Classification of Crimes

Unit 4 Assignment

Unit 4: Parties to Crime and Vicarious Liability

Classification of Crimes


Three gang members, Joe, Larry, and Bob all will have some sort of charges after this criminal incident. All three gang members have different levels of conviction they will face from the result of their crime together. In the order of seriousness Joe is first, Larry second, and Bob third. In this scenario I will use the Illinois criminal code to decipher the charges for all three gang members.

Joe is present with the theft of the car in the beginning of the scenario, and right there he becomes an accomplice to a class I felony of theft in the state of Illinois (720 ILCS 5/ 16-1) and a crimes against property. Joe than began to tell the others that he was going to shoot at a group of rival gang members that were in proximity of them. Once the car they were in came to a stop, Joe pulled a concealed gun from his waistband. Joe is already a convicted felon so I know the weapon he has can’t be registered, so he is unlawfully in possession of a firearm (720 ILCS 5/24-1) and a crimes against public order. In the event of Joe opening fire on the individuals he took the life (Homicide) of one individual (720 ILCS 5/9-1), and wounded (Aggravated assault) another (720 ILCS 5/12-0.1) which is a crimes against person. Joe is the Principle in the first degree in this crime, because he is the perpetrator of the crime by using the gun on the rival gang members (Lippman, 2015).

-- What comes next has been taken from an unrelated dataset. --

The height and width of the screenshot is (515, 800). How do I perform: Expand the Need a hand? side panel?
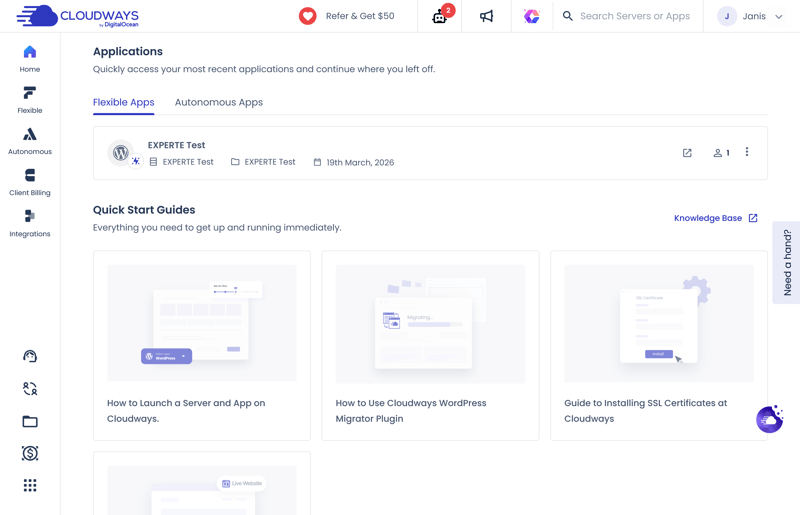coord(787,262)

Larry is the driver of the stolen vehicle that he, Joe, and Bob were in. Larry would be considered the principle for the theft of the stolen vehicle, because he is the one operating the vehicle. Class I felony would be his first charge in the scenario (720 ILCS 5/16-1) and would be a crimes against property. Larry then drives the same vehicle while Joe hangs out the window to shoot multiple individuals. The individuals comprised of one being killed, and the other being wounded. Since driving the vehicle made Larry physically present while assisting the perpetrator, it will classify him as Principle in the second degree and charge of felony murder (720 ILCS 5/9-1) which is a crimes against person.

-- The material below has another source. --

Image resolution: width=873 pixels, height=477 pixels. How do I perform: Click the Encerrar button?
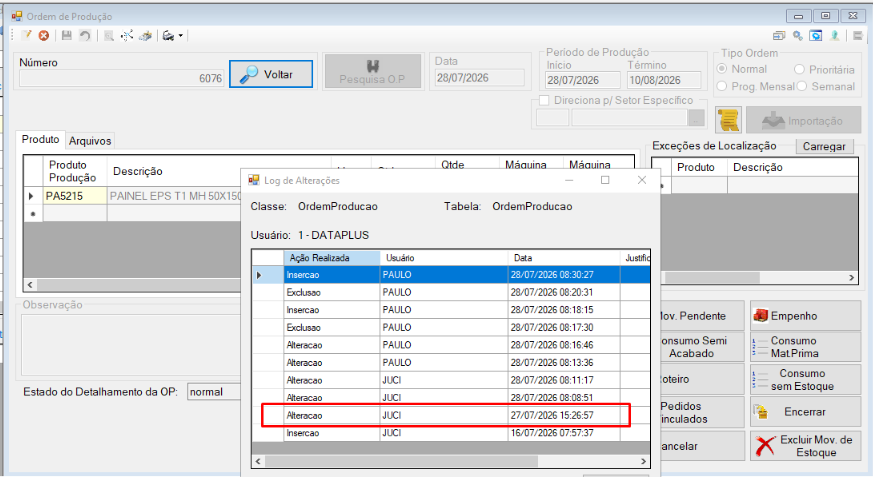pos(805,412)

Bob is involved in the less seriousness of the events that took place in the scenario. Bob is involved in the stealing of the vehicle that took place in the murder. The charge of class I felony for theft (720 ILCS 5/16-1) will be his only charge. Bob is considered to be an accomplice of the theft since he was involved before and during the crime in assisting Larry (Lippman, 2015).

Courts and commentators commonly claim that criminal law contains a voluntary act requirement. Despite the ubiquity of this assertion, there is remarkably little agreement on what the voluntary act requirement entails. This lack of uniformity is particularly problematic because, for some crimes, whether a defendant is guilty or innocent will turn on which conception of voluntariness is applied (Farrell, 2013). In this case for Joe and Larry it is straight forward, but not for Bob. Let’s say they do want to try and charge Bob for being involved with the homicide. Bob does not have Mens rea in my opinion to be involved in the same charges as Joe and Larry. The Actus Reus in accomplice liability for Joe, Bob, and Larry is present with all of them in the different crimes in the scenario. The Mens rea is also present for each crime for the liability, because the defendants both assist and intend to assist the commission of each crime they were present in as described above.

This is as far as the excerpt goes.